Collected data entries:
········
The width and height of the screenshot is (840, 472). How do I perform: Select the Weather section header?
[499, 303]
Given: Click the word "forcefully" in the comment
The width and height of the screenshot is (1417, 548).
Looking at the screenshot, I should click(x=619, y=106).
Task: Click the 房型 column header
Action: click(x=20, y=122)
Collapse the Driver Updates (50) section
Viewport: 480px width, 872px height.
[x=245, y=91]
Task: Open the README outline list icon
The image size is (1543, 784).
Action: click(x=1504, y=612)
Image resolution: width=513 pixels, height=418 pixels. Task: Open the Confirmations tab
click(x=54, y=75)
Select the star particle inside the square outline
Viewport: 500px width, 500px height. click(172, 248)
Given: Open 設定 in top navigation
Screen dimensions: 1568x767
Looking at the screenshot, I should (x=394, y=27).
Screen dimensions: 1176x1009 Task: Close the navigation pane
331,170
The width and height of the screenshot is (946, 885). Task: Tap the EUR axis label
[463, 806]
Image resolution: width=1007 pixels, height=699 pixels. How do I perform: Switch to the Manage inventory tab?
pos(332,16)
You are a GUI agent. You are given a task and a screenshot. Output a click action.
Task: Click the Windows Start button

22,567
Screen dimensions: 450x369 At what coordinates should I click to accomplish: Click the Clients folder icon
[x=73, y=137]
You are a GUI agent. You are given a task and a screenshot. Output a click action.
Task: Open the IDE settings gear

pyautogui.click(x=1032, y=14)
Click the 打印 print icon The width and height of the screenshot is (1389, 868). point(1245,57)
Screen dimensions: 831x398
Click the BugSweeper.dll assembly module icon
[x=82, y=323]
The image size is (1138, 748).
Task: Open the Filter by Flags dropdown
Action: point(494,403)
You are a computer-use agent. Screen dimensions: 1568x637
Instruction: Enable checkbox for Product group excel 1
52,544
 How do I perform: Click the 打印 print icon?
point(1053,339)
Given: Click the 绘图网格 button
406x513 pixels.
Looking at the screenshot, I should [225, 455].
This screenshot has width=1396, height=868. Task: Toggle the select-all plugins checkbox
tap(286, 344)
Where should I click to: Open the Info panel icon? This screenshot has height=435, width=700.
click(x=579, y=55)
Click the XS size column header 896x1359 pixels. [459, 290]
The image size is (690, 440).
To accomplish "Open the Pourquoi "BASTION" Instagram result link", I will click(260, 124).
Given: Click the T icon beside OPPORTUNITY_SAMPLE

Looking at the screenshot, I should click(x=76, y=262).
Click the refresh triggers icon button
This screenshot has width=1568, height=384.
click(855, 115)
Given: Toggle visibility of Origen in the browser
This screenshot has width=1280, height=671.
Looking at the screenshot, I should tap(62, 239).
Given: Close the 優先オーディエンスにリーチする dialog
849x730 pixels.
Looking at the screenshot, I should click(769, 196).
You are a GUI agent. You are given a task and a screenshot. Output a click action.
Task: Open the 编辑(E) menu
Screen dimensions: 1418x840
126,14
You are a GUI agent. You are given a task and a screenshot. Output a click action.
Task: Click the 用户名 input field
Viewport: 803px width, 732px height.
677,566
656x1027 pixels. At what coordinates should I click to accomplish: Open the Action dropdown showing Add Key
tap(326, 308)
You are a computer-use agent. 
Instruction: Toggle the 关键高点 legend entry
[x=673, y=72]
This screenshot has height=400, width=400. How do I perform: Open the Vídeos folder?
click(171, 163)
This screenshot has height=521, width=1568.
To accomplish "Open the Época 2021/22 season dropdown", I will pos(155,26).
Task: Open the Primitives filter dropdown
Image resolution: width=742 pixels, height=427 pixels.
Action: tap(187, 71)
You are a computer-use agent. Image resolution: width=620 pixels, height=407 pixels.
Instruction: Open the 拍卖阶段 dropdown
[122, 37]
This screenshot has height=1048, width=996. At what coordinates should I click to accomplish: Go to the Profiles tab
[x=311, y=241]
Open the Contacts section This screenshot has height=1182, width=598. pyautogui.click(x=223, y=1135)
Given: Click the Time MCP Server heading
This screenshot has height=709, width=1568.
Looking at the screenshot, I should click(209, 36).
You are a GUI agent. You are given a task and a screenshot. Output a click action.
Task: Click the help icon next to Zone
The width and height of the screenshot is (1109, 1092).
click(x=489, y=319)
········
INSTRUCTIONS TO FOLLOW >>
Gather up every line in the data above that contains the word "computer", copying each one.

SOLUTION BELOW >>
You are a computer-use agent. Screen dimensions: 1568x637
You are a computer-use agent. 
You are a computer-use agent. Image resolution: width=620 pixels, height=407 pixels.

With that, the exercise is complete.